Assumptions as to mortality are based on the Company's prior
experience. This experience approximates the 1955-60 Select and
Ultimate Table (individual life issued prior to 1981), the 1965-70
Select and Ultimate Table (individual life issued in 1981 and after)
and the 1960 Basic Group Table (all group issues). Assumptions for
withdrawals are based on the Company's prior experience. All
assumptions used are adjusted to provide for possible adverse
deviations.
(7) LIABILITY FOR BENEFITS PAYABLE
The provision for benefits pertaining to prior years did not change
significantly in 1997. The provisions for benefits pertaining to prior
years decreased in 1996 by approximately $1,850,000 primarily due to
the improvement in the loss ratios of life and cancer products.
(8) NOTES PAYABLE
Notes payable as of December 31 is summarized as follows:
<TABLE>
<CAPTION>
1997 1996
(in thousands)
<S> <C> <C> <C> <C>
5.91% line of credit, due in 1998, interest due monthly $ 3,500 3,500
5.97% line of credit, due in 1998, interest due monthly 5,000 5,000
5.54% line of credit, due in 1998, interest due monthly 3,500 -
5.56% line of credit, due in 1998, interest due monthly 5,000 -
5.66% line of credit, due in 1999, interest due monthly 3,000 -
5.62% line of credit, due in 1999, interest due monthly 10,000 -
6.84% line of credit, due in 2000, interest due monthly 4,000 4,000
5.81% line of credit, due in 2002, interest due monthly 10,000 -
5.78% line of credit, due in 2002, interest due monthly 3,000 -
8.4% mortgage loan, due in monthly installments of
$22,000 (including interest) to 2027 2,881 2,902
Other 838 2,054
Various notes payable, paid in 1997 - 2,383
---------- -----
$ 50,719 19,839
====== ======
</TABLE>
The promissory notes are guaranteed by AFC. The mortgage loan is
secured by a mortgage on other investment real estate. The mortgage
loan is also secured by an assignment of the leases on investment real
estate.
AFA has a $50,000,000 line of credit with the Federal Home Loan Bank of
Topeka. The line of credit is secured by investment securities pledged
as collateral by AFA with a carrying value of approximately $61,954,000
at December 31, 1997. The collateral required for this line of credit
at December 31, 1997, was $57,500,000. The pledged securities are held
in the Company's name in a custodial account at Bank of Oklahoma to
secure current and future borrowings. To participate in this available
credit, AFA has purchased 114,916 shares of Federal Home Loan Bank of
Topeka common stock with a total carrying value of approximately
$11,491,600 at December 31, 1997.
The Company has unused lines of credit of $3,000,000 at December 31,
1997.
Interest expense for the years ended December 31, 1997, 1996, and 1995,
totaled approximately $2,076,000, $1,319,000, and $1,482,000,
respectively.
Scheduled maturities (excluding interest) of the above indebtedness at
December 31, 1997, are as follows (in thousands):
<TABLE>
<CAPTION>
<S> <C> <C>
1998 $ 17,070
1999 13,078
2000 4,084
2001 92
2002 13,100
Thereafter 3,295
$ 50,719
</TABLE>
(9) INCOME TAXES
Total income tax expense in the accompanying consolidated statements of
income differs from the federal statutory rate of 35% of income before
income taxes principally due to the recapture of certain tax reserve
benefits on reinsurance recaptured by the ceding company in 1997, loss
on the disposition of a subsidiary in 1997, payments made to AFC in
1997 treated as management fees for tax purposes, and the correction of
prior year estimates of deferred taxes in 1997 and 1996.

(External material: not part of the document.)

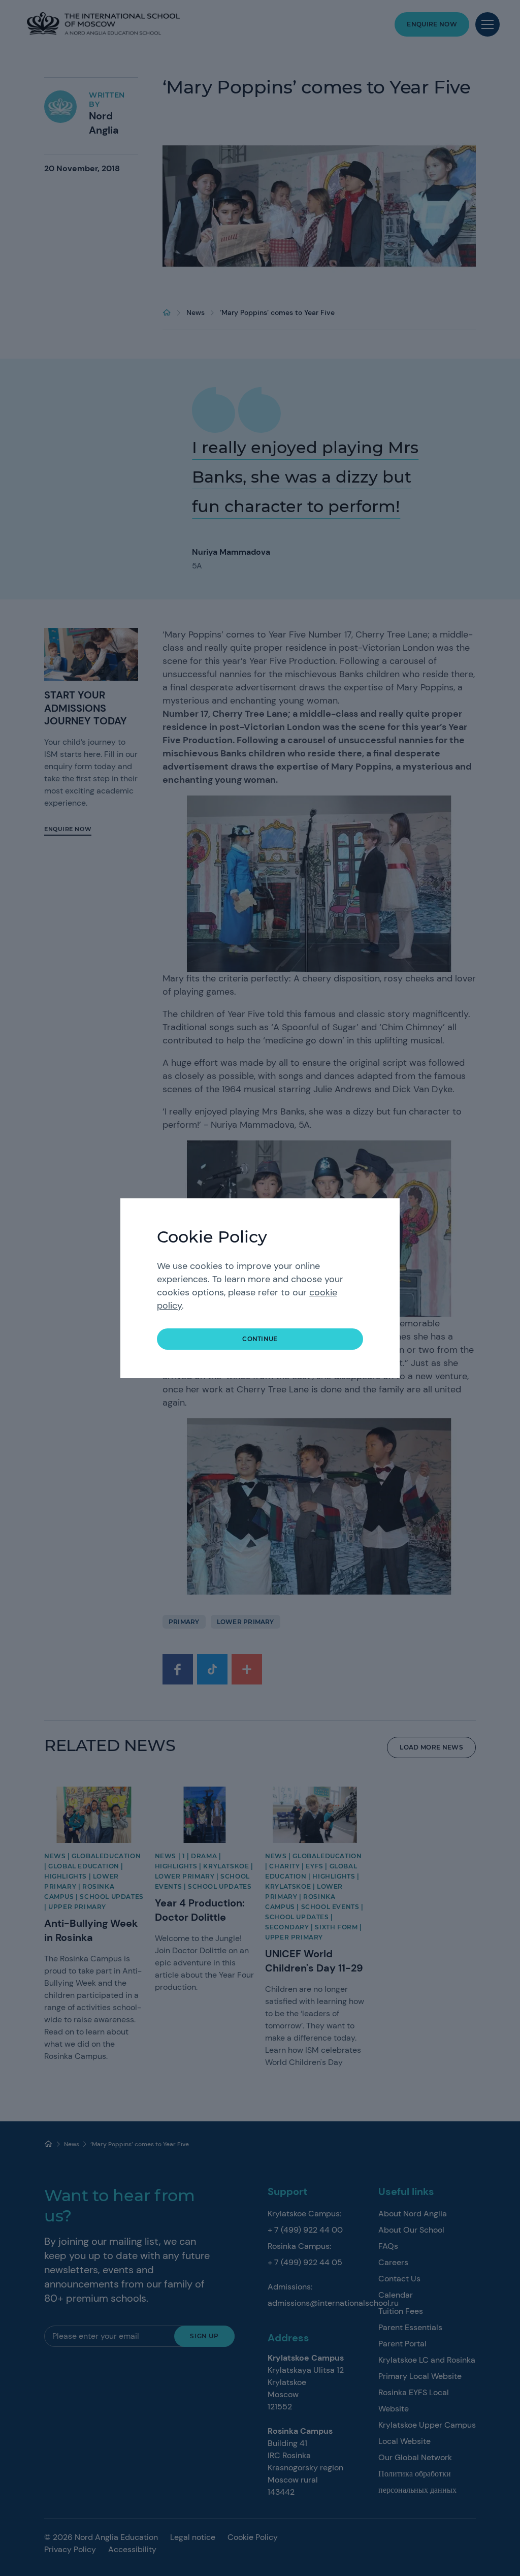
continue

The tax effects of temporary differences that give rise to the deferred
tax assets and deferred tax liabilities at December 31, are presented
below (in thousands):
<TABLE>
<CAPTION>
1997 1996
---- ----
Deferred tax assets:
<S> <C> <C>
Investment real estate $ - 311
Other investments 522 428
Life and health reserves 12,783 12,956
Other liabilities - 1,433
---------- --------
Total gross deferred tax assets 13,305 15,128
------ -------
Deferred tax liabilities:
Fixed maturities (7,602) (3,010)
Equity securities (250) (824)
Deferred policy acquisition costs (57,151) (51,937)
Investment real estate (39) -
Other assets (6,863) (7,635)
Other liabilities (598) -
---------- ------
Total gross deferred tax liabilities (72,503) (63,406)
------- -------
Net deferred tax liability $ (59,198) (48,278)
======= =======
</TABLE>
Management believes that it is more likely than not that the results of
operations will generate sufficient taxable income to realize the
deferred tax assets reported on the consolidated balance sheets.

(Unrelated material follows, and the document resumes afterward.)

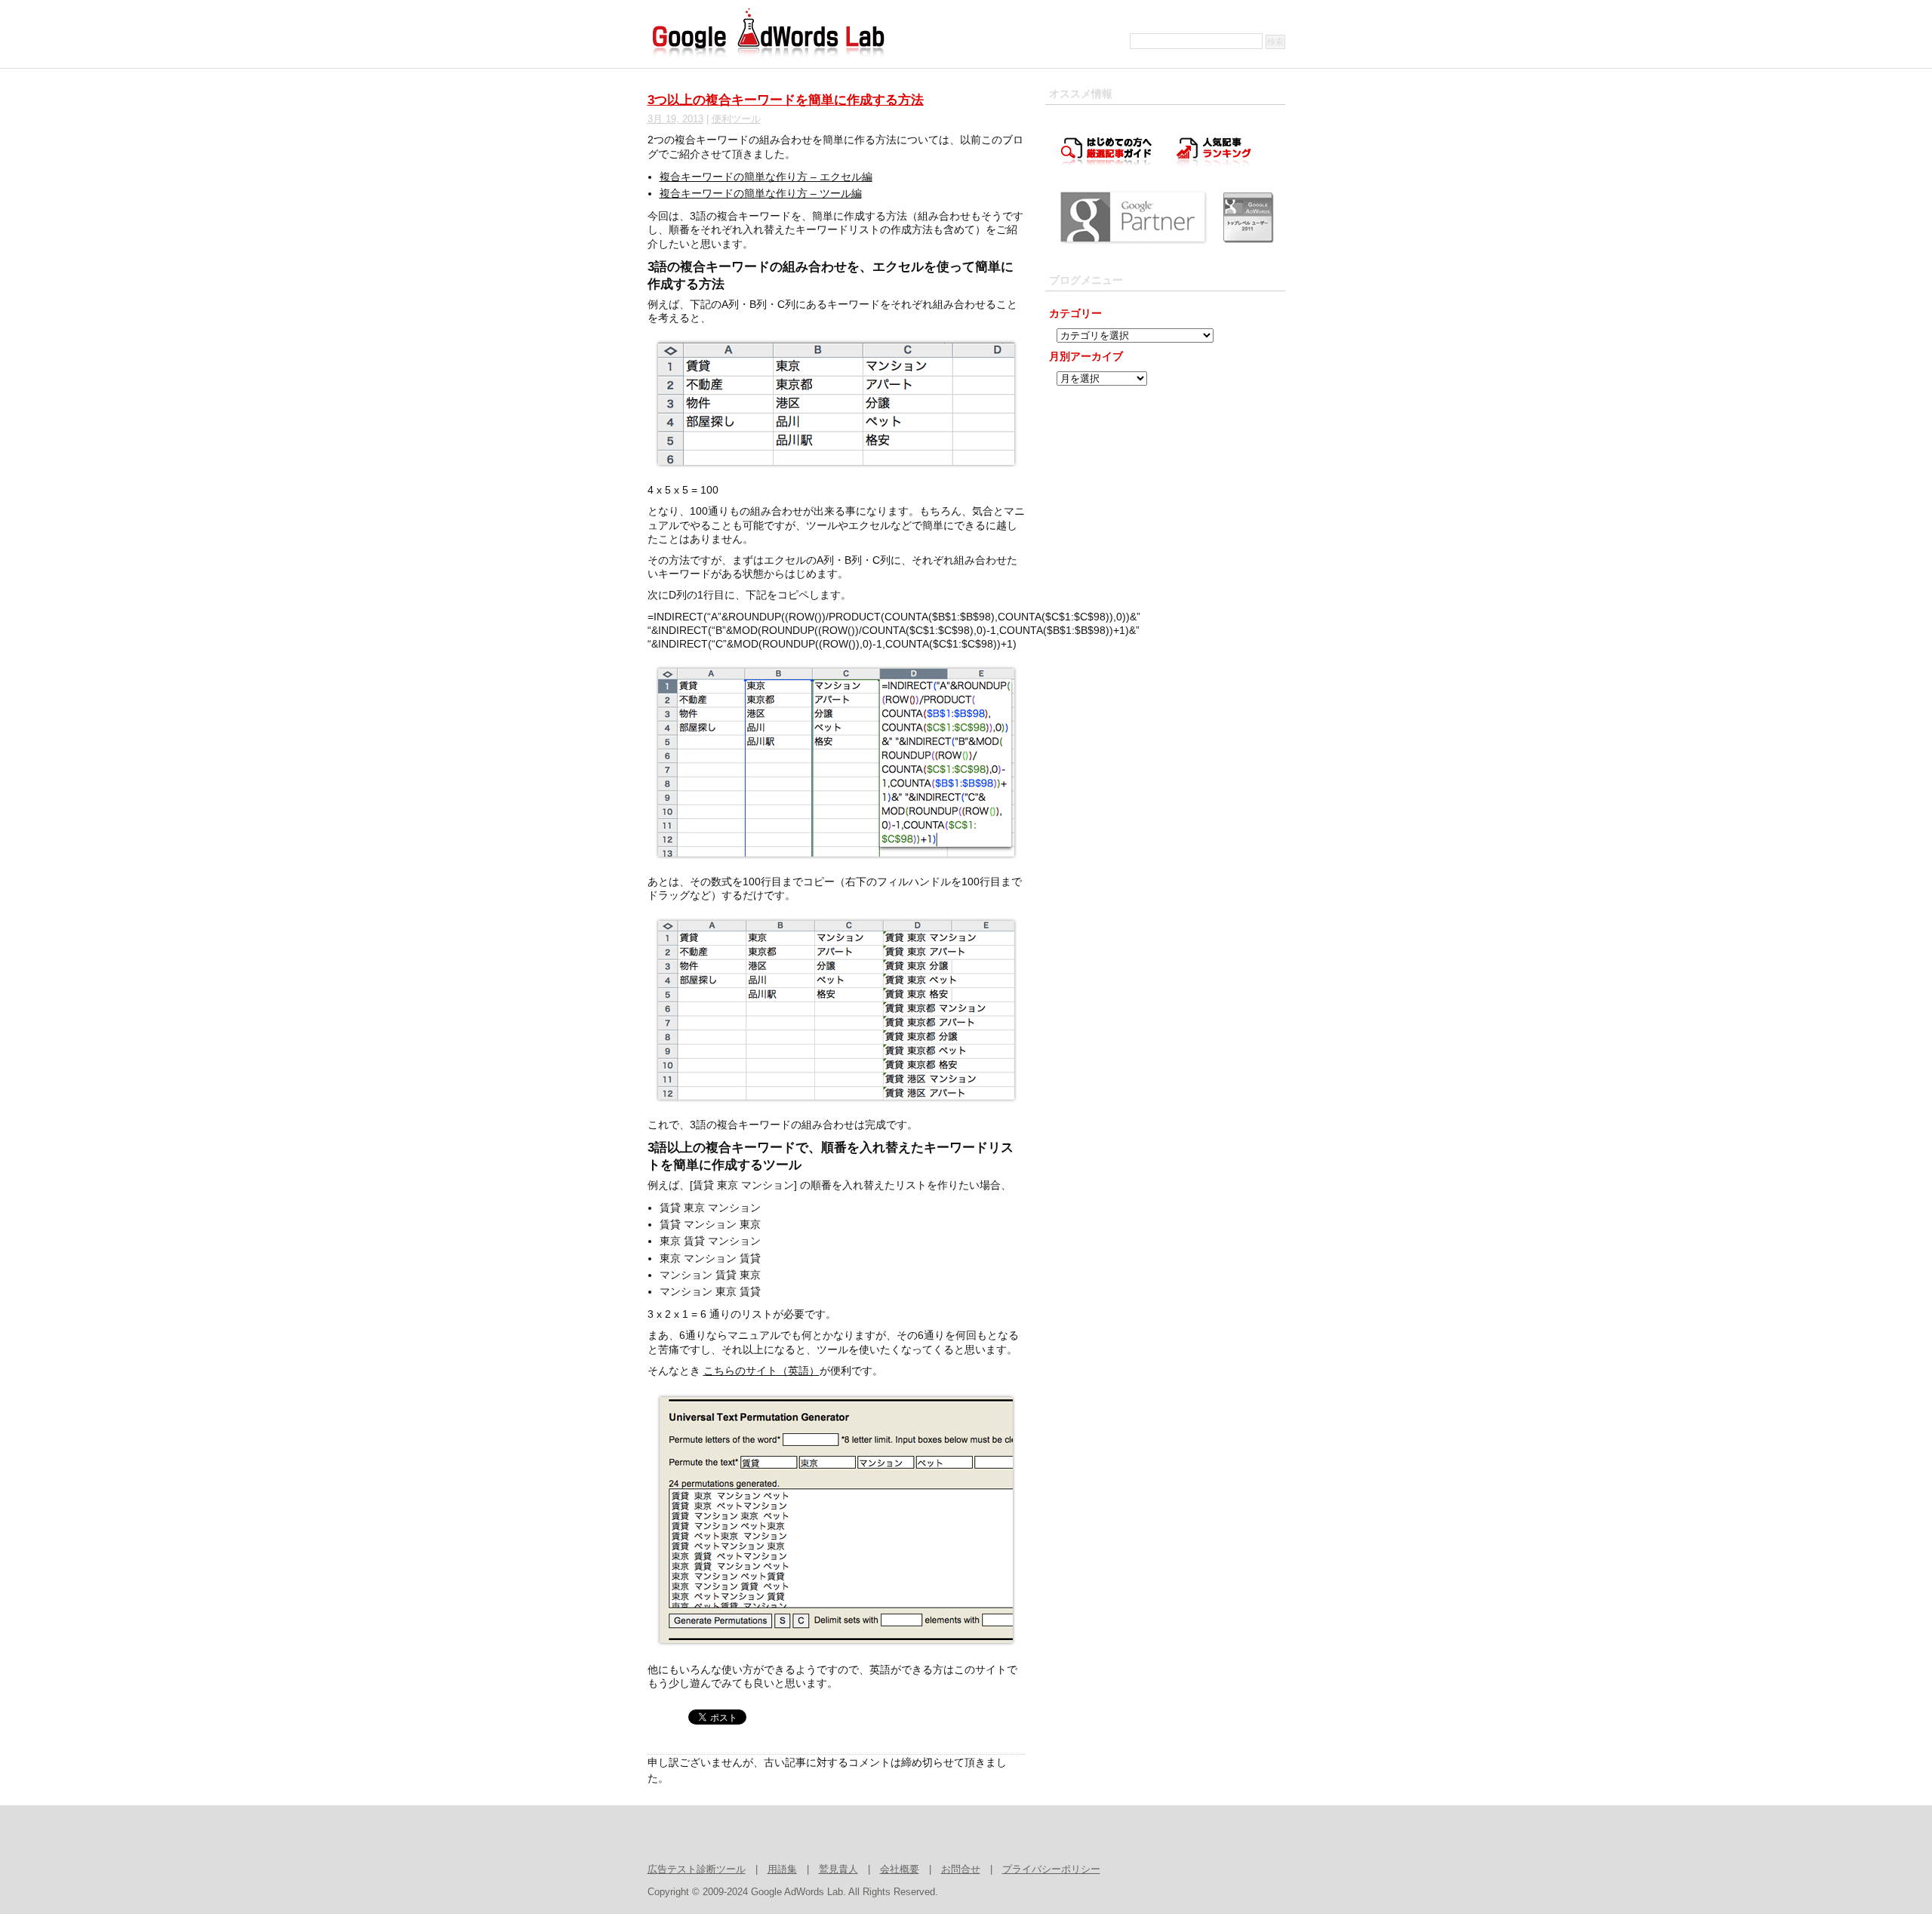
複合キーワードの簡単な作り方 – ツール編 (761, 193)
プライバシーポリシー (1051, 1869)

The Company and its subsidiaries are included in AFC's consolidated
federal income tax return. Income taxes are reflected in the
accompanying consolidated financial statements as if the Company and
its subsidiaries were separate tax paying entities. At December 31,
1997 and 1996, other accounts receivable includes income taxes
receivable from AFC and other members of the consolidated group of
approximately $6,550,000 and $4,988,000, respectively.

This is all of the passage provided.